By Saqib Iqbal Ahmed
NEW YORK (Reuters) - The newest way to bet on bitcoin will arrive on Sunday, when futures of the cryptocurrency that has taken Wall Street by a storm begin trading.
This has given an extra kick to the cryptocurrency's scorching run this year. Bitcoin's price soared so far this month, but it has made sharp moves in both directions in recent days, falling by almost a fifth on Friday after surging more than 40 percent in the previous 48 hours.
On Sunday, bitcoin was up about 3 percent at $15,000 on the Luxembourg-based Bitstamp exchange. On the Gemini Exchange, it was at $15,650.
For interactive graphic on bitcoin's blistering ascent click: https://apac1.proxy.cp.thomsonreuters.com/fingfx/gfx/rngs/GLOBAL-MARKETS-BITCOIN/010051YC4E4/index.html
Bitcoin fans appear excited about the prospect of an exchange-listed and regulated product and the ability to bet on its price swings without having to sign up for a digital wallet.
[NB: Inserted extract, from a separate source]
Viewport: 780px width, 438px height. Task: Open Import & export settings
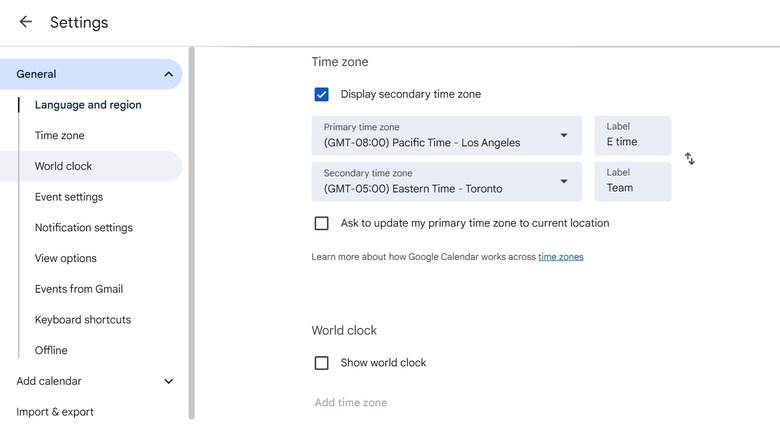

Others, however, caution that risks remain for investors and possibly even the clearing organizations underpinning the trades.
The futures are cash-settled contracts based on the auction price of bitcoin in U.S. dollars on the Gemini Exchange, which is owned and operated by virtual currency entrepreneurs Cameron and Tyler Winklevoss.
"The pretty sharp rise we have seen in bitcoin in just the last couple of weeks has probably been driven by optimism ahead of the futures launch," said Randy Frederick, vice president of trading and derivatives for Charles Schwab in Austin, Texas.
"You are going to open up the market to a whole lot of people who aren't currently in bitcoin," Frederick said.
The futures are an alternative to a largely unregulated spot market underpinned by cryptocurrency exchanges that have been plagued by cybersecurity and fraud issues.
The launch has so far received a mixed reception from big U.S. banks and brokerages, though.
Interactive Brokers Group Inc (NasdaqGS:IBKR - News) plans to offer its customers access to the first bitcoin futures when trading goes live but will bar clients from assuming short positions and has margin requirements of at least 50 percent.
Bitcoin's manic run-up this year has boosted volatility far in excess of other asset classes. The futures trading may help dampen some of the sharp moves, analysts said.
"Hypothetically, volatility over the long run should drop after institutions get involved," said Ophir Gottlieb, chief executive officer of Los Angeles-based Capital Market Laboratories. "But there may not be an immediate impact, say in the first month."
Placing futures on an underlying spot market can lend more order to spot trading in the long run by helping to determine the proper price of a security and by allowing investors to express both bullish and bearish biases, said J.J. Kinahan, chief market strategist at TD Ameritrade in Chicago.
Analysts warn, however, against trying to predict how the futures will perform, given that bitcoin is unlike any other asset.
"This is completely unknown territory," said Charles Schwab's Frederick.
Bitcoin's meteoric price rise has raised worries that it could collapse soon, although analysts have little concern that this could hurt broader financial markets because the cryptocurrency lacks correlation with other risky assets and is held and traded largely outside the banking sector.
However, there are still fears of inaccurate pricing and systemic risk to clearing houses, should prices move sharply and clients fail to meet margin calls. Brokers have called for more safeguards to protect against bitcoin's high volatility.
For a factbox on the launch of bitcoin futures contracts, see:
The risk that investors might manipulate the underlying spot market to benefit in the futures market is another big concern.
"Large equity indexes show some volatility around cash settlements, and those are in highly liquid, highly regulated venues," said Steve Sosnick, chief options strategist at Interactive Brokers in Greenwich, Connecticut.
"Compare that to cash settlement in bitcoin, and there is a lot more uncertainty on how that would play out."